Ocon knows. He’s been here for a couple of years, starting two of the final games of the 2025 season as the Rams’ center, appearing in eight games total. Change can be hard – even as a returner he’s experienced it at Colorado State.

New coach at the top. New coach in the room. New teammates filling out that room. And they get hungry. Gotta keep the weight on, so when they came to him for suggestions, there was no hesitation. It comes with the territory of being a center. Can’t be hesitant when decisions need to be made, information dispersed.

“Man, there's a lot of good pizza spots around here, but it's gotta be Cosmo's,” he said. “It's gotta be Cosmo's, you know what I'm saying? It's open till 2 in the morning. Ever since I got on campus, that was my spot, so definitely Cosmo's.

“I'm the center, so the offense kind of runs through me and the quarterback. I gotta make all the calls and stuff, so making sure everyone's on the same page is huge. And bringing everyone along, no matter how new, where they come from, it's they gotta be fresh and they gotta be here. We're as strong as our weakest link, and it's a real, real big responsibility.”

On the field, too. Again, it’s his job in the middle to bring the pairings on either side of him together, have them move as one. To create a gap for the running back. To build a wall for the quarterback.

He may be a returner, but he’s new to this, too, so he’s been on top of what Christian Pace, the offensive line coach, wants.

“I definitely try to take pride in making sure that all the guys know what they're doing, and that when they get out on the field, they're confident,” he said. “And that's my call, let's go run and play hard.”

Pace is being asked to build an offensive line from scratch, a group put together via the transfer portal and a few returners, even from the high school ranks.

Besides Ocon, Kentez Allen is a young returner, as is John Holthaus, Berlin Lillard, Zach Smith, Braden Hales and  Sione Netane, with Smith and Hales seeing time as reserves. They hit the portal for Harris, Payton Stewart, Jayden Tuia, Toriyan Johnson and Diego Rodriguez; Johnson and Rodriguez know Pace and his approach from Connecticut.
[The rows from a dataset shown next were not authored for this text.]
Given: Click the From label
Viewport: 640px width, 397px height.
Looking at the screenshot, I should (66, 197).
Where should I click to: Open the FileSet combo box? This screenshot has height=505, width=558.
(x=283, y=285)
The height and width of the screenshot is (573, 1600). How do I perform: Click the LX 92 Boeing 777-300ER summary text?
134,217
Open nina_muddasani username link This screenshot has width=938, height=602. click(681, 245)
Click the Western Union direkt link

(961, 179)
Max Vivier is a true freshman getting an early start.

More are coming in the future, but in the course of 15 spring sessions, Pace needs to lay the groundwork for the pillars he wants to hold the structure – and thus, the offense – together.
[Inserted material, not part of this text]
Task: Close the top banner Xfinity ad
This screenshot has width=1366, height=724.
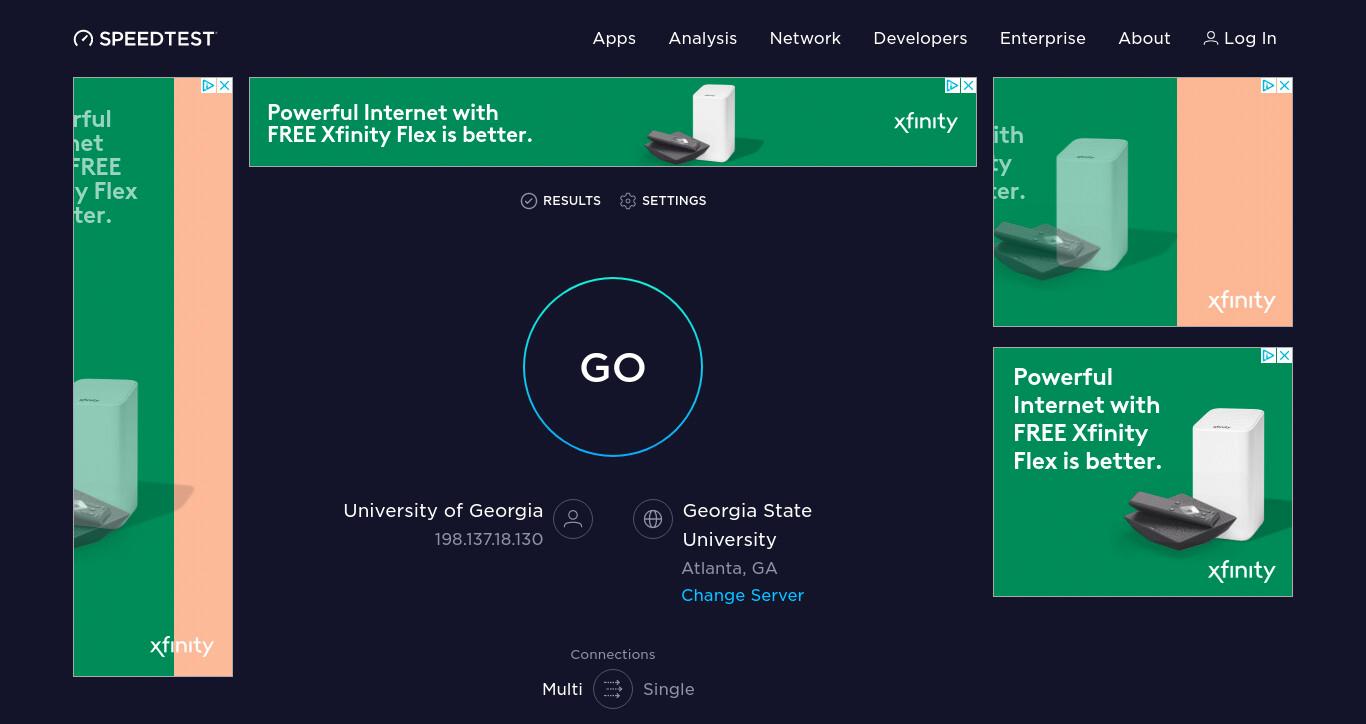Action: 968,86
“You start with the fundamentals. Obviously, we're bringing in seven new guys here at midyear, and another six in May with high school guys and another transfer from junior college. It has to start with fundamentals and literally just teaching -- here's how we call defense, here's our techniques, here's our basic play, here's what we're going to hang our hat on and just drill, drill, drill,” Pace said. “And just continue to focus on one thing until we get really good at it and move on to the next phase. And that way we build from a good foundation. But without that foundation, it's hard to build.”

Ramwire
Ramwire
Ramwire
Ramwire
Ramwire
We want to just be a group that's viewed as being tough, rugged, disciplined, and well-coached, and that plays hard.
Christian Pace

A collection from all over. By the end of April, Harris says it can’t feel that way.

To come together on the field, they need to be together as a group. A lot. That includes way from Canvas Stadium.

“I noticed in my recent years of playing football, it takes time to be a tight team. As an offensive lineman, you got the tightest group on the team and you kind of want to stick to that and making sure that we’ve got each other,” he said. “Coach Pace does a great job of getting us in here and with the meetings and getting the plays together, but it's our job to meet up outside of that and come as a tight knit group. So the team needs us to be there for them.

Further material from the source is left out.